Tech 3 min read

InfiniteTalk: Audio-Driven Lip Sync Built on Wan 2.1

IkesanContents

InfiniteTalk, an audio-driven lip-sync model built on Wan 2.1, has been published as an official ComfyUI workflow. Given a still image and an audio file, it can generate a video where the mouth moves in sync with the speech.

What InfiniteTalk is

It is a native ComfyUI workflow published at amao2001/ganloss-latent-space, using a model repackaged by Comfy-Org.

Processing flow:

  1. Input a still image, typically a face image
  2. Input an audio file such as WAV
  3. Analyze the audio with wav2vec2 to extract mouth-movement timing
  4. Generate the video with Wan 2.1 I2V
  5. Output the finished clip

The “Infinite” part means it can handle long audio input. This is offline batch generation, not real-time synthesis.

Workflow variants

Two versions are available:

  • single: for one character
  • multi: for multiple characters, with masks specifying each region

In the multi version, you open the first frame in the mask editor and paint each character area separately.

Required models

DirectoryModel
diffusion_modelsWan2_1-I2V-14B-480p_fp8_e4m3fn_scaled_KJ.safetensors
text_encodersumt5_xxl_fp8_e4m3fn_scaled.safetensors
model_patcheswan2.1_infiniteTalk_single_fp16.safetensors
model_patcheswan2.1_infiniteTalk_multi_fp16.safetensors
audio_encoderswav2vec2-chinese-base_fp16.safetensors
vaeWan2_1_VAE_bf16.safetensors
loraslightx2v_I2V_14B_480p_cfg_step_distill_rank64_bf16.safetensors

The models are available from Hugging Face:

Inference is accelerated with the lightx2v distillation LoRA.

How it differs from MOVA and Vidu Q3

There are now several models that deal with both audio and video, but they point in different directions.

ModelInputOutputUse case
InfiniteTalkStill image + audioLip-sync videoLip-syncing to existing speech
MOVAText or imageVideo + audioGenerating both video and audio together
Vidu Q3Text or imageVideo + audioGenerating both video and audio together

InfiniteTalk: audio to video, specialized for lip sync
MOVA / Vidu Q3: prompt to video plus audio, generated together

InfiniteTalk fits cases where the audio already exists and you want to make a character speak, such as narration, voice drama, dubbing, or VTuber-style talking clips.

MOVA and Vidu Q3 are better when you want to generate both the footage and the audio from scratch.

Impression

In my January overview of i2v models, I wrote that accurate synchronization between dialogue and mouth motion was still a weak point for video generation models.
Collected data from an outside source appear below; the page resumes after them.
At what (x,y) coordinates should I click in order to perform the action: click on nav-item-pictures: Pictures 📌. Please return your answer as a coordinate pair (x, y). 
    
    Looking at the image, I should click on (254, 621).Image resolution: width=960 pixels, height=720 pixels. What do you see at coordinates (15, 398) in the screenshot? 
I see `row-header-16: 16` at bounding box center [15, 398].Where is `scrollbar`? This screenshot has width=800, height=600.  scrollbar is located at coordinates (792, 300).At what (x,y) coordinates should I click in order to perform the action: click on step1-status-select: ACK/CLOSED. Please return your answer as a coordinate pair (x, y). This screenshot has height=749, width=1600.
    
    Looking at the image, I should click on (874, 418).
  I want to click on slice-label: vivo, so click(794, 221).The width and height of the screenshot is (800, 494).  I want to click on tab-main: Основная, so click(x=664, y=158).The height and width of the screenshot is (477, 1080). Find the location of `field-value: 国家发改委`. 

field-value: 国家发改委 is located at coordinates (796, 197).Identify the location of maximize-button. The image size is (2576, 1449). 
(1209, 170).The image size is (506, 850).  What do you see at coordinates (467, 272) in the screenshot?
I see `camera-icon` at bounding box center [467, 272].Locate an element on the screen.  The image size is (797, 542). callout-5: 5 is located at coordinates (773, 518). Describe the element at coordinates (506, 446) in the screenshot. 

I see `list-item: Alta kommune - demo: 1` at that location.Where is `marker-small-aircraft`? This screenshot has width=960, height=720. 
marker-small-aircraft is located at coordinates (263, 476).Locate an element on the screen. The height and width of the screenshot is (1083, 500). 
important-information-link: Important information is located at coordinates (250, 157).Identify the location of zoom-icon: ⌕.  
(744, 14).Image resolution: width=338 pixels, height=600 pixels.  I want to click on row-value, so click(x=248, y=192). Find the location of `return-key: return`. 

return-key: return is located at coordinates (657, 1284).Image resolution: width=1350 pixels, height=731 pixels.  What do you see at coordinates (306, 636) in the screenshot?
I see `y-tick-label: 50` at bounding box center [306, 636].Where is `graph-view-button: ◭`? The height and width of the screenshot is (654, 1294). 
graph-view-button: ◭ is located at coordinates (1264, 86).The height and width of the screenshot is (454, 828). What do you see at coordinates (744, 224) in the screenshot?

InfiniteTalk is a specialized answer to that problem, improving lip-sync accuracy by inserting an explicit audio-analysis stage.

Because it is based on Wan 2.1, it should also be runnable in a local environment. The fact that it has been packaged as an official ComfyUI workflow also lowers the barrier to adoption.

The actual generation quality and VRAM requirements still need hands-on testing, but if you want local audio-driven lip sync generation, this looks like one of the first options to try.